*** Available data Section Begins ***
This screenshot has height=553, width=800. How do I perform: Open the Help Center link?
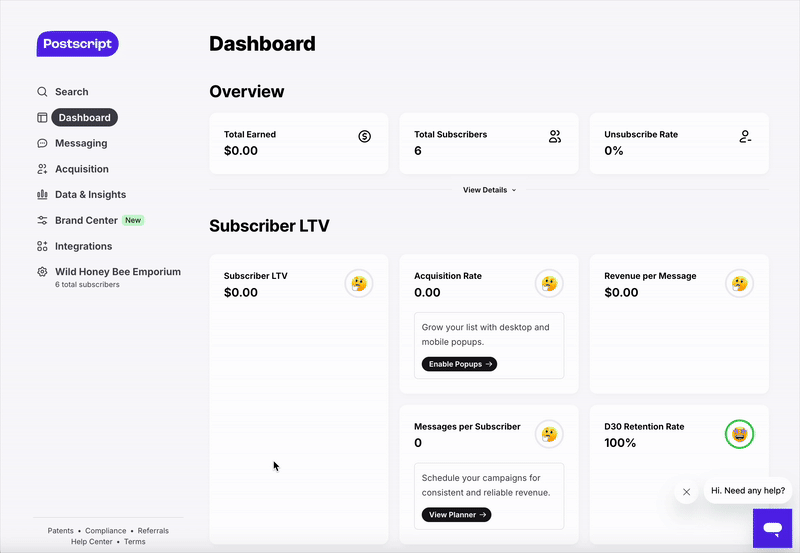(x=91, y=542)
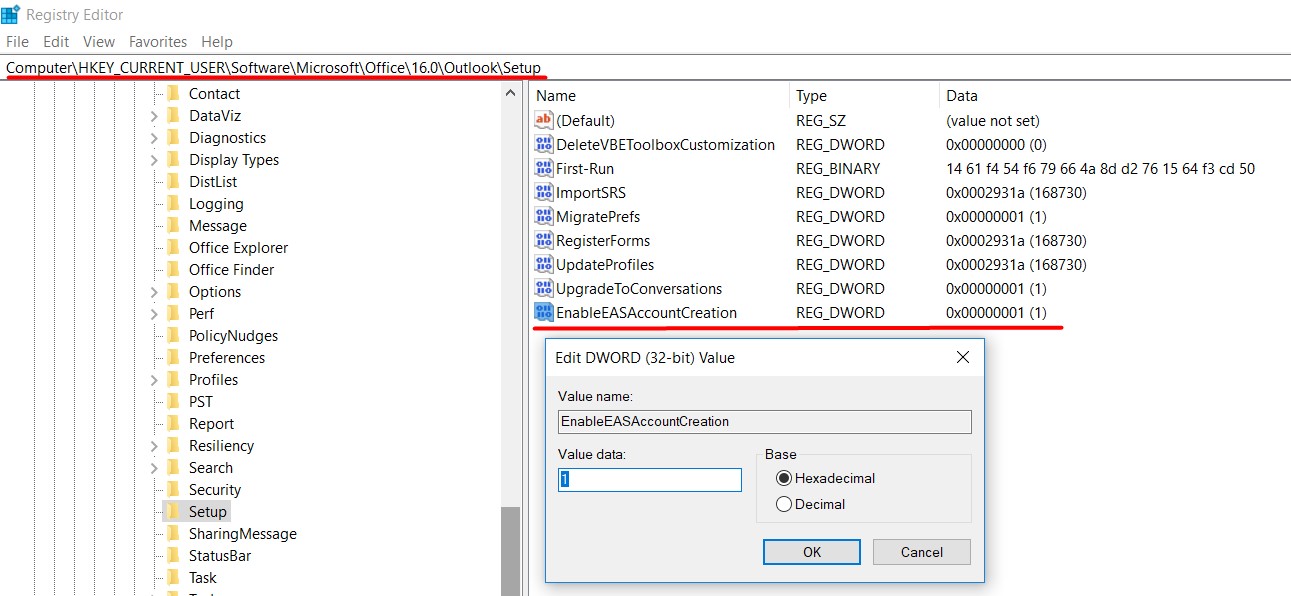The height and width of the screenshot is (596, 1291).
Task: Click the UpgradeToConversations value icon
Action: [544, 289]
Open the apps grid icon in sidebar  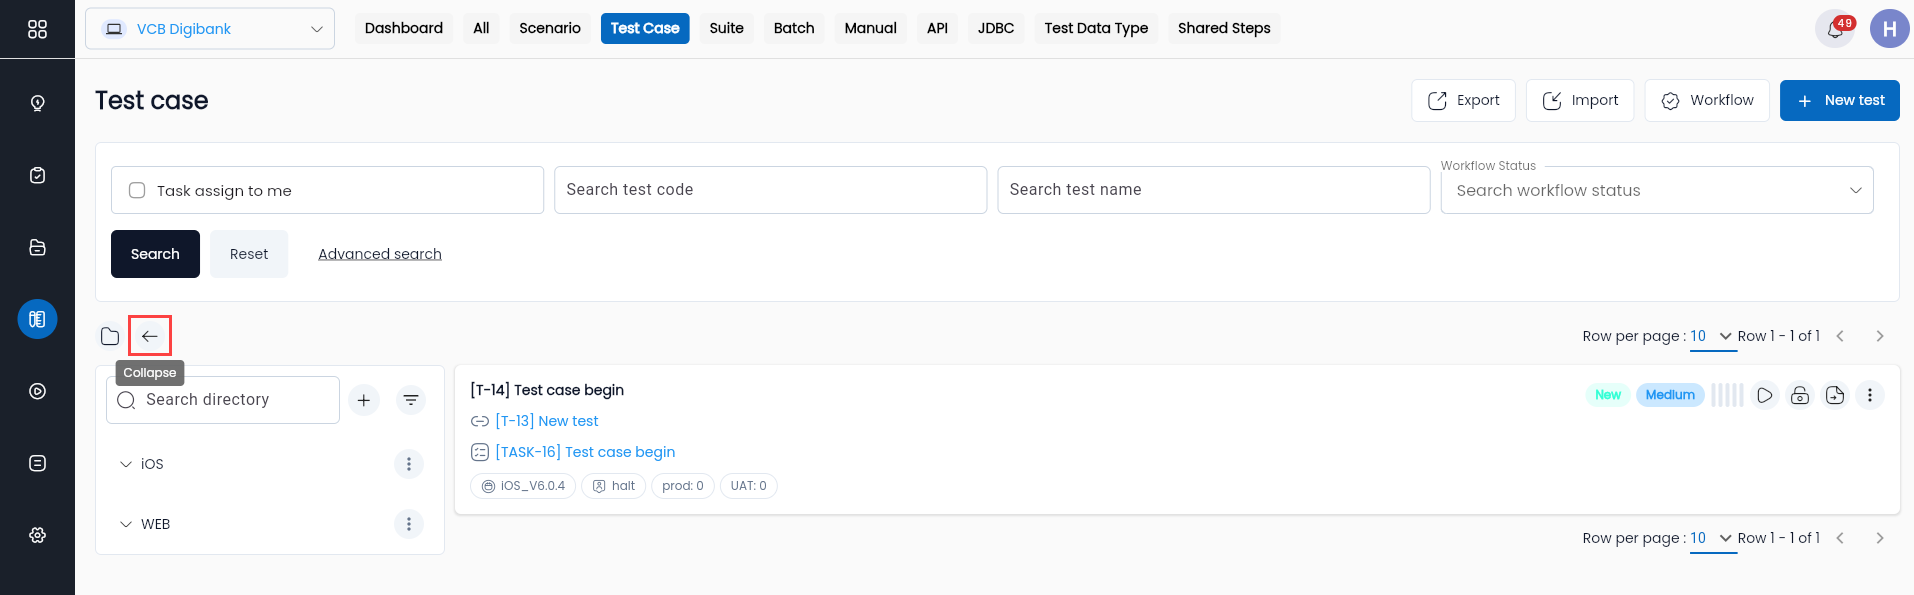pos(37,29)
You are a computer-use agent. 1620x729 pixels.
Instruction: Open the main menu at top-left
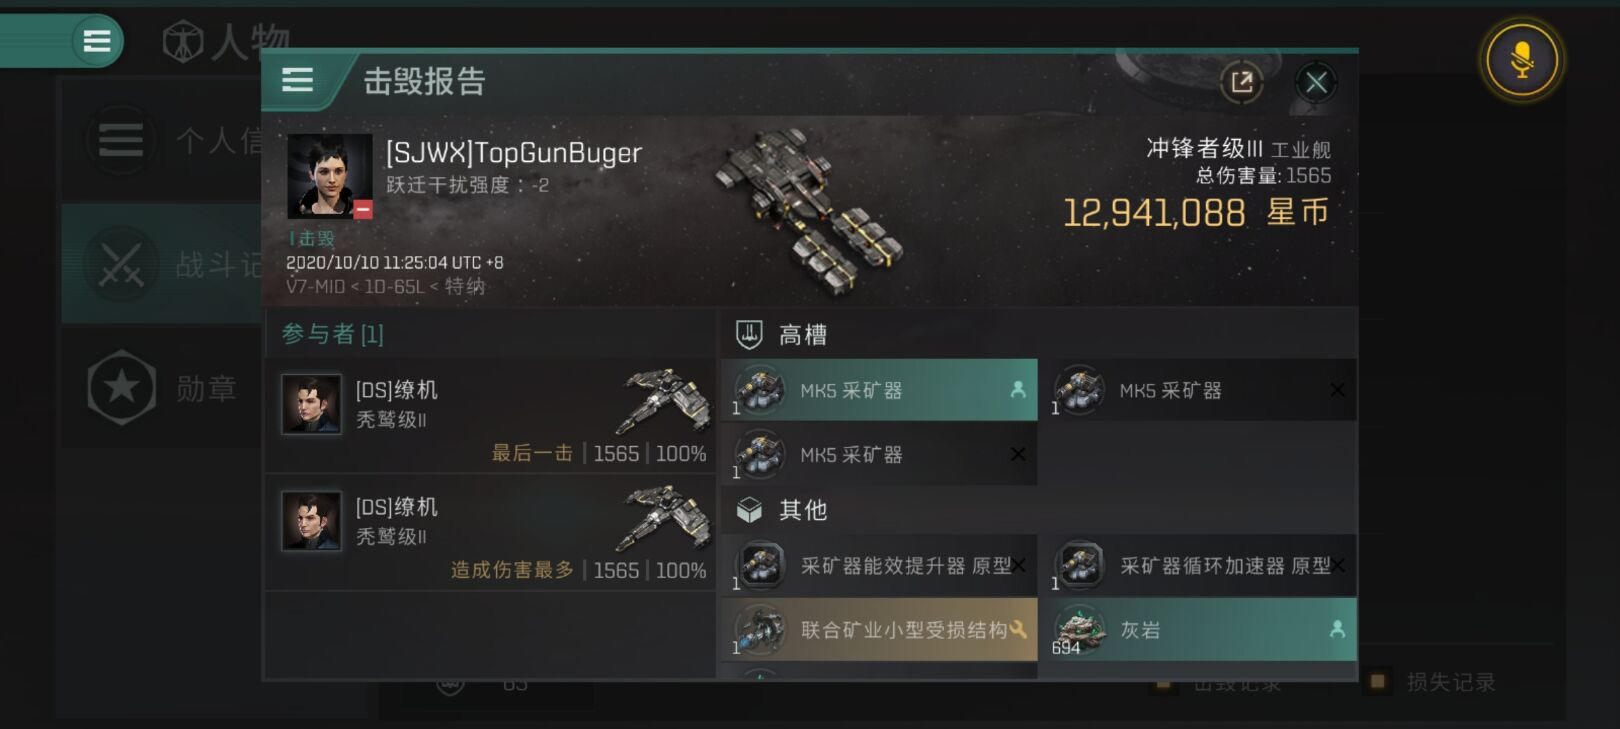(x=96, y=41)
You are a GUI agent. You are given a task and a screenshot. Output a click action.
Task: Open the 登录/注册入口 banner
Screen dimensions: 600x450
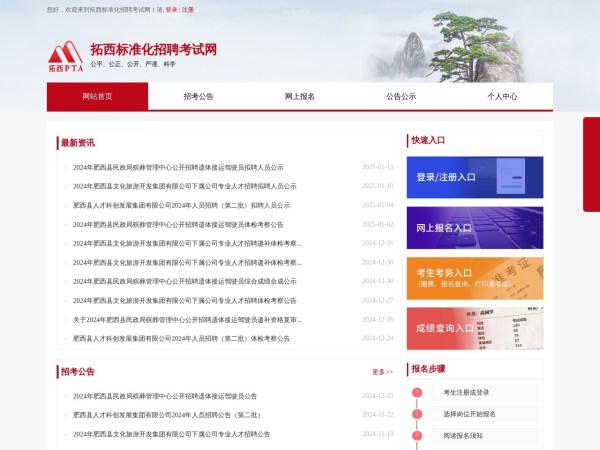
*** Available data Section Ends ***
▶ [How to complete this task]:
Report each line above that includes the string "agent".

▶ [Answer]:
You are a computer-use agent. 1620x729 pixels.
You are a GUI agent. You are given a task and a screenshot. Output a click action.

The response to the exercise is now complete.